Figure 4. Effect of individual Argonautes in vivo.

(A) C57BL/6 mice were i.v.-injected with LNP-formulated siRNA targeting Ago2–3′UTR or with control Luciferase siRNA at 0.5 mg/kg. Animals were sacrificed at indicated time points and Ago2 mRNA was quantified by bDNA assay (mean ± s.d., n = 5). (B) bDNA measurement of mRNA knockdown of Rab5c (by siRNA targeting 3′UTR-near at 0.5 mg/kg) and FVII (by siRNA targeting CDS at 0.2 mg/kg) in wild-type mice (mean ± s.d., n = 4–5) following 4 days of Ago2 knockdown (by siRNA targeting 3′UTR at 0.5 mg/kg). (C) Animals were i.v.-injected with Ago1, Ago2, or Luc siRNA on day 1, Ago1 treated animals were further i.v.-injected with Ago2 on day 2; and Rab5c-3′UTR-near siRNA was introduced on day 5 (where indicated; each siRNA was dosed at 0.5 mg/kg).
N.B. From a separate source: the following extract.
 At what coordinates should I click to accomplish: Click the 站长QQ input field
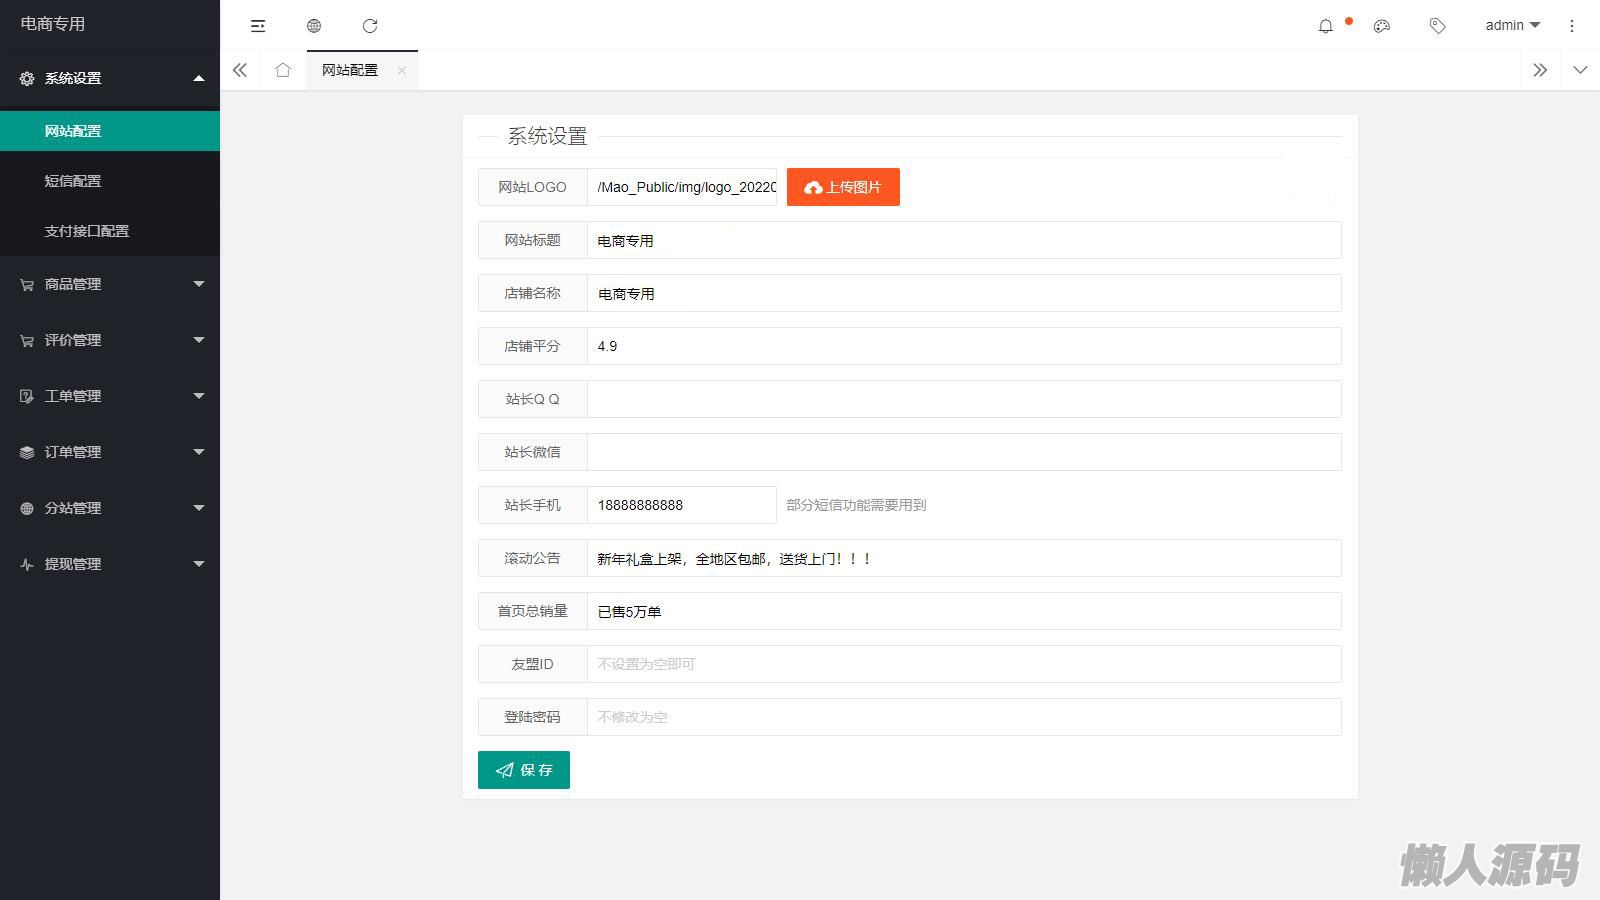(x=963, y=399)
All animals were sacrificed on day 6. Liver mRNA levels for Ago1, Ago2, and Rab5c were measured by bDNA assay (mean ± s.d., n = 4–5). (D) Mice were i.v.-injected with LNP containing 0.5 mg/kg siRNA against each of Ago1 and Ago2 (or 1 mg/kg of Luciferase control siRNA) twice at week long intervals, at the end of the second week mice were i.v.-injected with Fads1–3′UTR or Luciferase control siRNAs at 0.4 mg/kg. Mice were sacrificed for liver RNA extraction the day after the last injection (mean ± s.d., n = 3).